= Data for processing =
- Opening Delimiter -

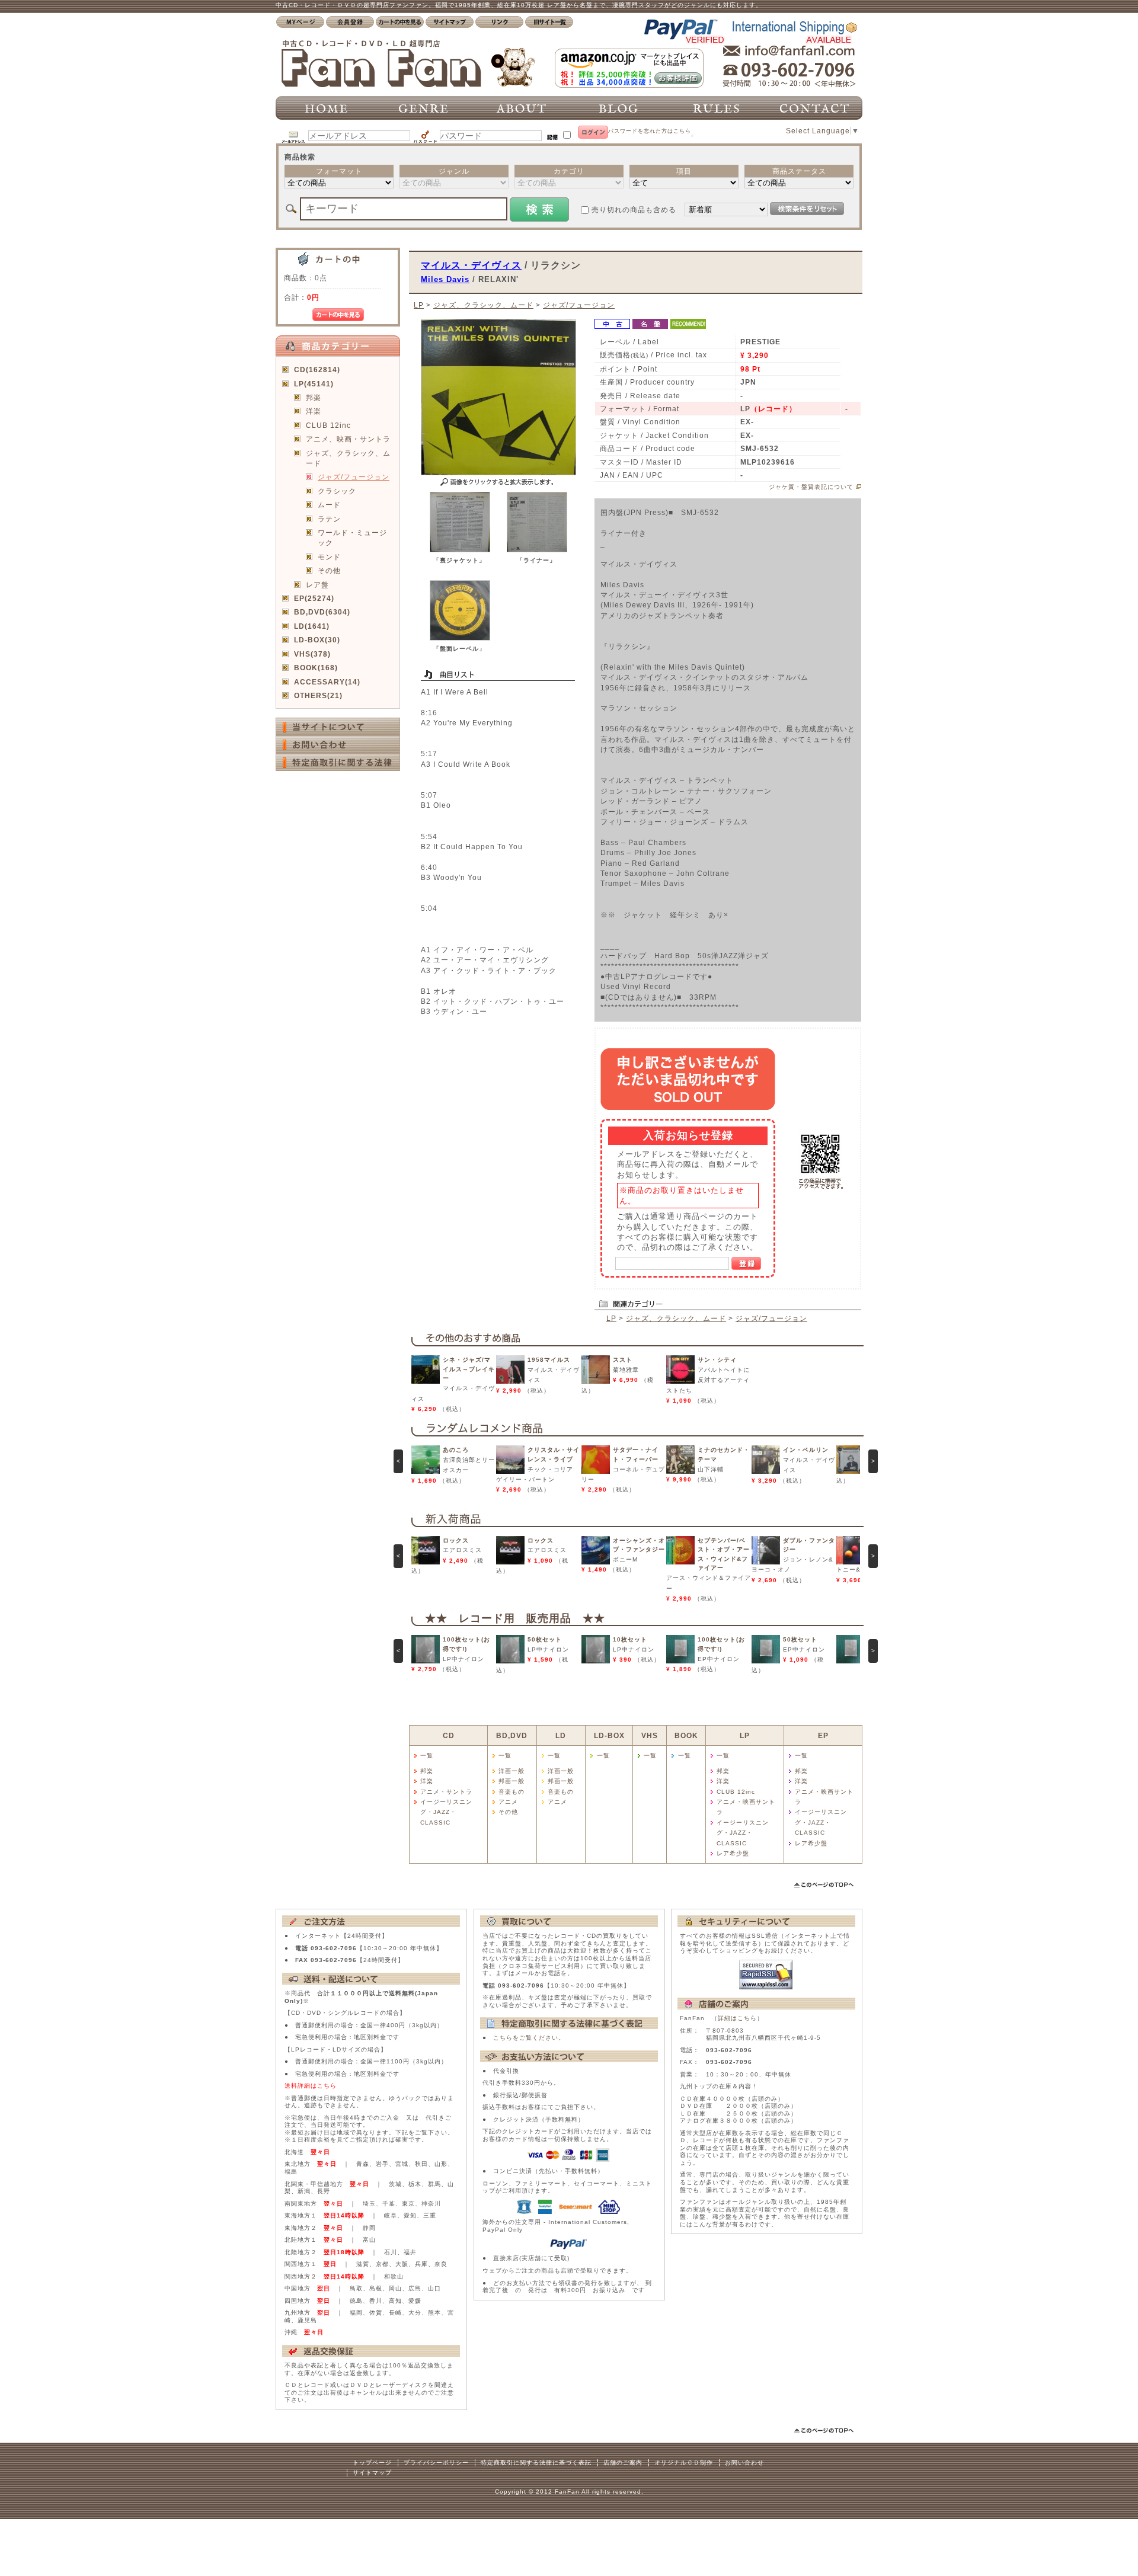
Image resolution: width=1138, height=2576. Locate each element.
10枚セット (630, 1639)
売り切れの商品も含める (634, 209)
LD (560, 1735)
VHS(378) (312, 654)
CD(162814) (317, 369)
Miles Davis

- Closing Delimiter -

= What you should do =
Retype the whole listing word for word. Skip the pictures.

= Your response =
Image resolution: width=1138, height=2576. Locate each element.
10枚セット (630, 1639)
売り切れの商品も含める (634, 209)
LD (560, 1735)
VHS(378) (312, 654)
CD(162814) (317, 369)
Miles Davis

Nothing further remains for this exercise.